BZOJ3052 [wc2013]糖果公园

盯idy发现的题，之前想学然后放弃了，于是今天几乎写了一天。有种紧迫感啊。然后发现好多认识的人都是最近过的。

思路比较简单，树上莫队。因为要修改，所以要把块的大小变成n^2/3，然后用1086的方法分块。好像也可以直接按dfs序分块。两个端点和时间为三个关键字跑莫队。复杂度可以感受一下反正我也不会证。

要注意千万要控制LCA的用量，必需只能是O(n)级别的。在爬树的时候必需O(1)。我就是在移动时间的时候不小心手贱每次用一遍LCA，然后去检查在移动端点花了好久的时间。

比较不开心的是发现mac没法改栈空间？有两个点始终暴栈。而且拿另一台电脑的openSUSE跑，结果发现它的cpu没有mac好，跑得还比mac快！我猜是操作系统在捣鬼。mac还是比较坑啊不开心。然后在bzoj上跑的时间几乎是本地的5倍也是比较厉害啊。

#include <cstdio>
#include <cmath>
#include <cstring>
#include <algorithm>

using namespace std;

const int maxn = 100009;
const int maxl = 19;

typedef struct node {
	int t;
	node *next;
} edge;
node nlst[maxn], *np(nlst);
struct chain {
	int sz;
	node *hd, *tl;
	chain() {
		hd = tl = 0;
		sz = 0;
	}
	inline void clear() {
		hd = tl = 0;
		sz = 0;
	}
	inline void push(int x) {
		np-> t = x;
		np-> next = 0;
		if (sz) {
			tl-> next = np;
			tl = np;
		}
		else {
			hd = np;
			tl = np;
		}
		++ np;
		++ sz;
	}
	inline void merge(chain a) {
		sz += a. sz;
		if (a. sz) {
			if (hd) {
				tl-> next = a. hd;
				tl = a. tl;
			}
			else {
				hd = a. hd;
				tl = a. tl;
			}
		}
	}
};
struct query {
	int a, b, i, pa, pb, pi;
};
inline bool operator <(const query& a, const query& b) {
	return (a. pa < b. pa) || (a. pa == b. pa && a. pb < b. pb) || (a. pa == b. pa && a. pb == b. pb && a. i < b. i);
}

typedef long long dint;
#ifdef WIN32
#define lld "%I64d"
#else
#define lld "%lld"
#endif

int n, m, q, tq, tc, ty[maxn], fb[maxn], tb, bsz;
int d[maxn], ath[maxn][maxl];
bool oc[maxn];
dint w[maxn], v[maxn], ans[maxn], cnt[maxn];
edge elst[maxn << 1], *ep(elst), *head[maxn];
query qr[maxn], cg[maxn];

inline void addEdge(int u, int v) {
	ep-> t = v;
	ep-> next = head[u];
	head[u] = ep ++;
}

chain dfs(int p) {
	chain w;
	for (int i = 1; i < maxl; ++ i)

▶ _待完成任务_
A - 根据这篇糖果公园题解，在bzoj上跑的时间大约是本地的几倍？
B - 请打印这篇糖果公园题解中的一段原文，从含有“思路比较简单，树上莫队。因为”的那几个字开始，到“查在移动端点花了好久的时间。”之后停止。
C - 请对照这篇糖果公园题解，判断下列说法是否与之相符，并分别回答“是”或“否”，同时引用原文中起决定作用的字句：(i) 用另一台电脑的openSUSE跑，比在mac上跑得快；(ii) 作者在mac上成功改大了栈空间；(iii) 爬树的时候必须是O(1)。

▶ _存储数据_

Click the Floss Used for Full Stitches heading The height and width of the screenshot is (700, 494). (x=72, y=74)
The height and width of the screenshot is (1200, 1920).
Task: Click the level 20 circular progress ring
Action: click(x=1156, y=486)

▶ _答案列表_
A - 几乎是本地的5倍。

B -
思路比较简单，树上莫队。因为要修改，所以要把块的大小变成n^2/3，然后用1086的方法分块。好像也可以直接按dfs序分块。两个端点和时间为三个关键字跑莫队。复杂度可以感受一下反正我也不会证。

要注意千万要控制LCA的用量，必需只能是O(n)级别的。在爬树的时候必需O(1)。我就是在移动时间的时候不小心手贱每次用一遍LCA，然后去检查在移动端点花了好久的时间。

C -
(i) 是。原文：“跑得还比mac快！”
(ii) 否。原文：“发现mac没法改栈空间？有两个点始终暴栈。”
(iii) 是。原文：“在爬树的时候必需O(1)。”